Objects were superimposed on a background inducing a perceptual size illusion in order to manipulate the object’s perceived size while holding its physical size constant. The results revealed that observers respond to perceptually larger objects more slowly than to perceptually smaller objects, even when those objects are physically identical in size. This pattern of results suggests that the breadth of attention, like the orienting of attention, is influenced by high-level object representations, and that when attention is dispersed over a perceptually larger area, target detection is slowed.

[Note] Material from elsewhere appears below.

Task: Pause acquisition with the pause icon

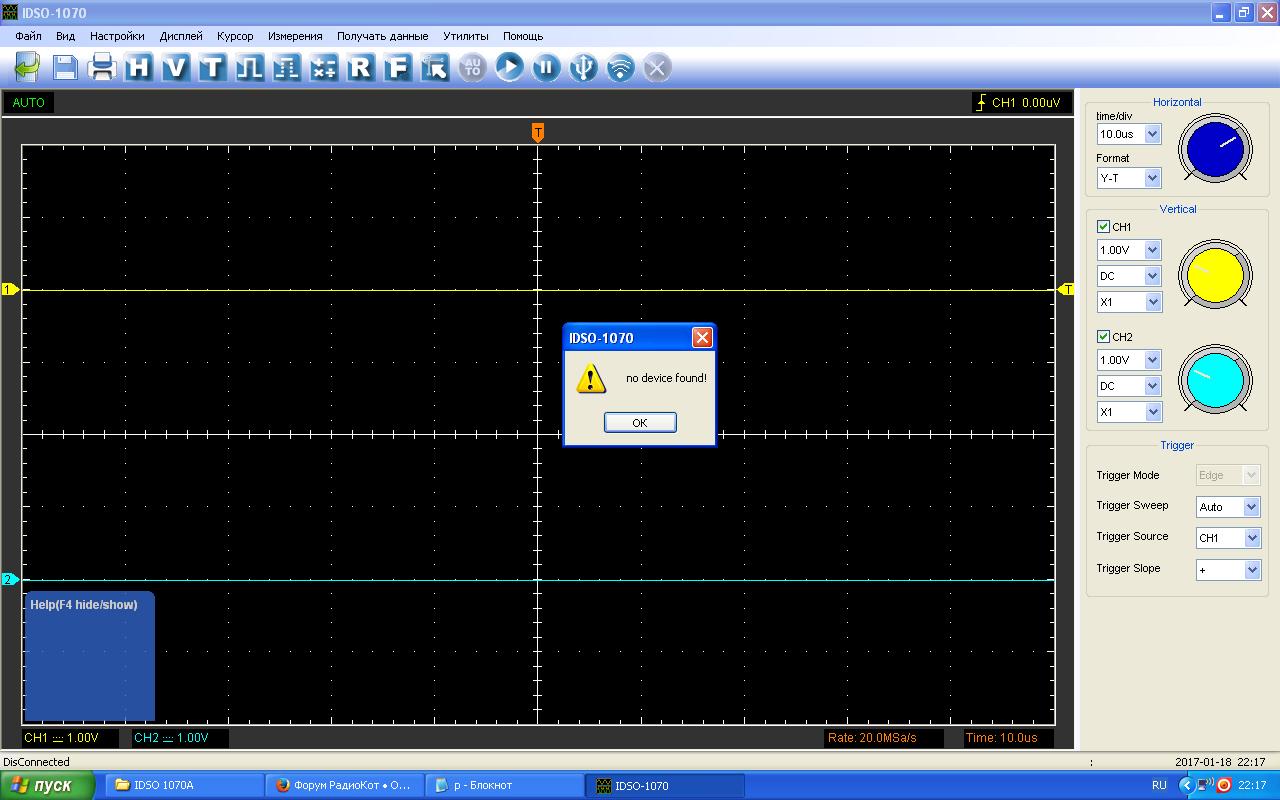Action: 546,67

Two accounts of the present findings can be considered. The first is that the focus of attention expands or contracts to match the perceived size of an object, with a corresponding change in the speed or effectiveness with which objects (i.e., targets) can be detected, depending on the size of the attended region. This account is consistent with functional neuroimaging findings that the spread of activity in early visual cortex reflects an object’s perceived size (Murray, Boyaci, & Kersten, 2006). An alternative account is that the breadth of attention is not affected by the perceived size of the object, but that observers nevertheless exhibit changes in visual detection efficiency depending on an object’s perceived size. Such a mechanism would enable observers to detect the potentially weaker signals or to resolve the finer details typical of smaller objects. This second account seems rather less likely than the first, however, given evidence that the threshold for detecting small differences in the orientation of a line is actually lower in objects that are physically or perceptually larger (Banks, Geisler, & Bennett, 1987; Campbell & Gubisch, 1966; Schindel & Arnold, 2010). This second account of our findings would then predict that the threshold should instead be lower in smaller objects.

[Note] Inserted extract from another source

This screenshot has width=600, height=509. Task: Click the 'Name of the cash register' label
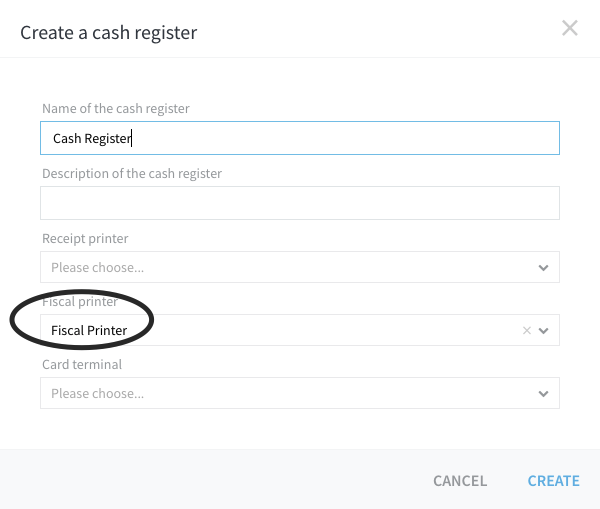point(116,109)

Our results also extend recent findings showing that the perceived distance between stimuli is exaggerated when they appear within the area bounded by an object (Vickery & Chun, 2010), suggesting a perceptual warping of space within attended objects. The perceptual warping of within-object space could arise from changes in the breadth of attention and/or from changes to the efficiency or spatial resolution of processing within the attended region.

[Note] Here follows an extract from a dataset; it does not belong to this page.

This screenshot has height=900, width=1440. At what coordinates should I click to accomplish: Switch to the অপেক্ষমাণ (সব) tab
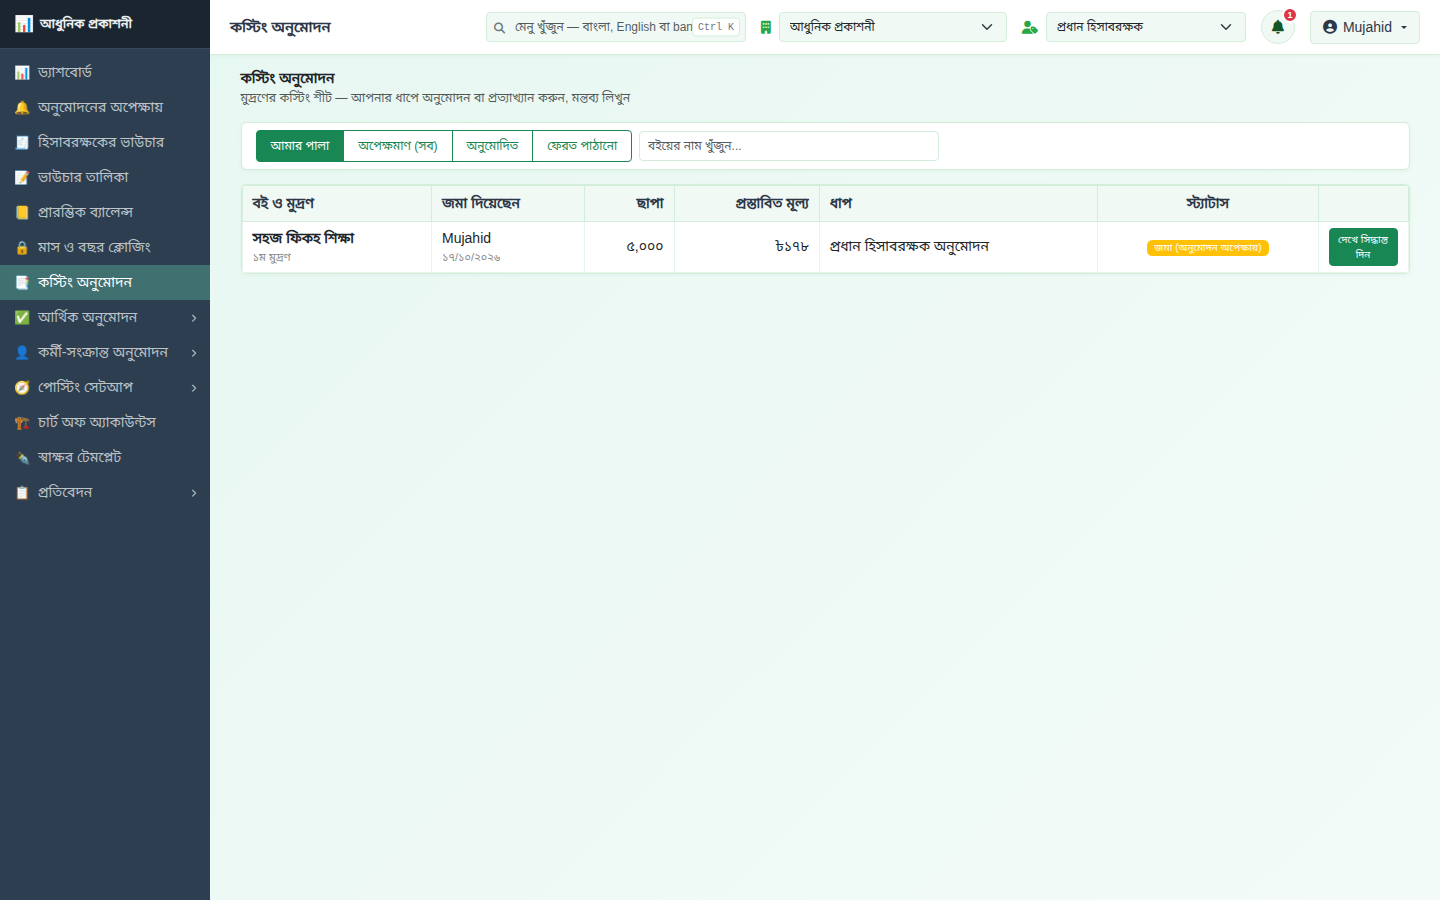coord(398,146)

Finally, our study dovetails with that of Robertson and Kim (1999), who found that illusory differences in line length reliably modulate within-object RT benefits in a spatial-cueing paradigm. They were among the first to show that perceived space modulates the shifting of visual attention. As we discussed earlier, however, there is strong evidence that the orienting of attention and the focusing of attention are distinct processes. The present findings demonstrate that the breadth of attention is determined by the perceived size—not the retinal image size—of the attended object. This finding, in turn, suggests that the focusing of attention, like the orienting of attention, depends heavily on higher-level object representations that are subject to contextual influences.